C. L. : Quelle est la place des mouvements évangélistes sur la scène politique et quelles en sont les conséquences ?
F. G. :
Centrale, décisive. Les mouvements évangélistes ont occupé un peu le terrain de certains mouvements sociaux de base historiquement liés aux courantes progressistes de l’église catholique, comme la théologie de la libération. C’est en grande mesure eux qui vont à la rencontre des démunis aujourd’hui, qui leur donnent une direction, un certain soutien spirituel, voire une « idéologie » à suivre. Même si cela n’est donné qu’en retour d’une contribution monétaire. À Encantado, ce phénomène est flagrant, comme on le montre dans le film. Les évangélistes ont un grand pouvoir mobilisateur, politique et médiatique. Le maire de Rio, deuxième ville du pays, est un ex-pasteur évangélique élu dans l’année fatidique de 2016, d’ailleurs récemment accusé de favoriser des fidèles de sa religion au sein de son administration. La deuxième chaîne de télévision du pays appartient à un groupe lié à une grande dénomination évangéliste. Pourtant, c’est important de souligner que les évangélistes ne forment pas un groupe homogène. Il y a des courants de gauche à l’intérieur des mouvements évangélistes, par exemple. C’est l’évangélisme neo-pentecôtiste qui porte le plus d’inquiétudes. Ce phénomène qui est né aux États-Unis s’est rapidement répandu au Brésil, ainsi que dans certains pays d’Afrique (mené en bonne partie par des Brésiliens). C’est une doctrine qui est particulièrement en phase avec les dogmes du libéralisme actuel. Elle met en avant la réussite matérielle tout en gardant un regard très conservateur par rapport aux mœurs.

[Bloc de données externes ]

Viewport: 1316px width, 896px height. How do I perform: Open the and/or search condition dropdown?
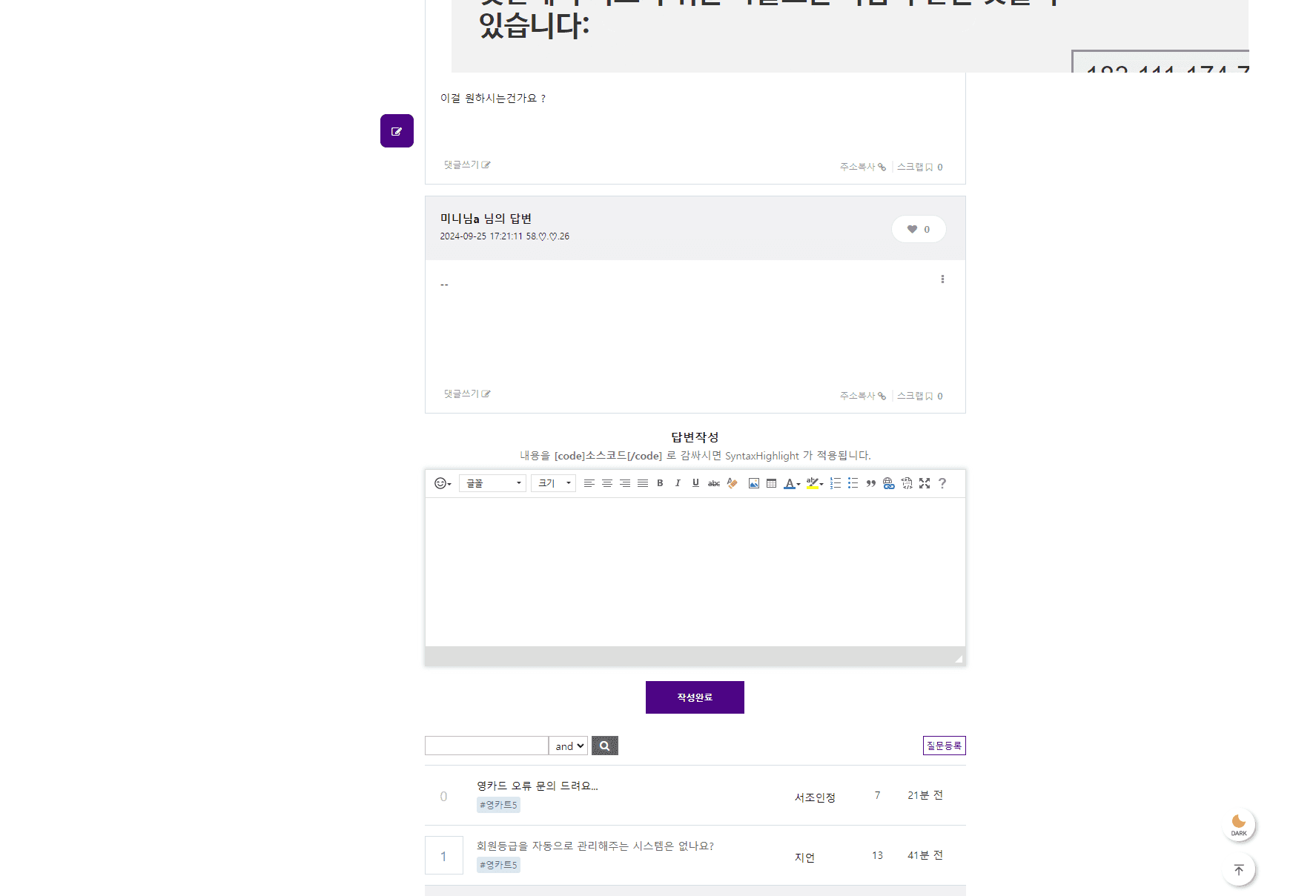pos(568,746)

Le droit à l’avortement et l’homosexualité sont des sujets non seulement interdits mais contestés. Alors que le catholicisme et les religions ancestrales brésiliennes comme le Candomblé et l’Umbanda, par exemple, faisaient de la pauvreté une valeur cardinale, cet évangélisme l’envisage dans une certaine position d’infériorité et de culpabilité. C’est-à-dire : être pauvre, c’est une faute. À mon sens, ce changement « d’idéologie », pour ainsi dire, contribue à ouvrir la voie pour les reformes néolibérales, voire ultra-libérales, qui sont à l’ordre du jour non seulement au Brésil, mais un peu partout. La « commission parlementaire évangéliste » a été un des piliers pour la destitution de Dilma (et pour l’approbation des mesures d’austérité du gouvernement Temer). Une certaine « confédération nationale des pasteurs » néo-pentecôtistes brésiliens a annoncé son soutien à Bolsonaro pour les élections de 2018.

Surtout, l’avancée de l’évangélisme neo-pentecôtiste est à mon sens le recul de cette affirmation de l’identité brésilienne que l’élection de Lula a pu représenter. C’est comme un prédateur qui arrive dans un écosystème de valeurs et croyances équilibrées. Le Brésil est un pays très spiritualisé. Et cela ne veut pas dire forcément religieux. Mais le syncrétisme entre les cultes d’origine africaine, les rituels amérindiens, le spiritisme d’Alain Kardec, la doctrine catholique et d’innombrables autres cultures, ce mélange définit l’identité brésilienne, d’une certaine manière. Cela est aux fondements de ce que signifie être Brésilien. Le désenchantement du Brésil a aussi une dimension spirituelle.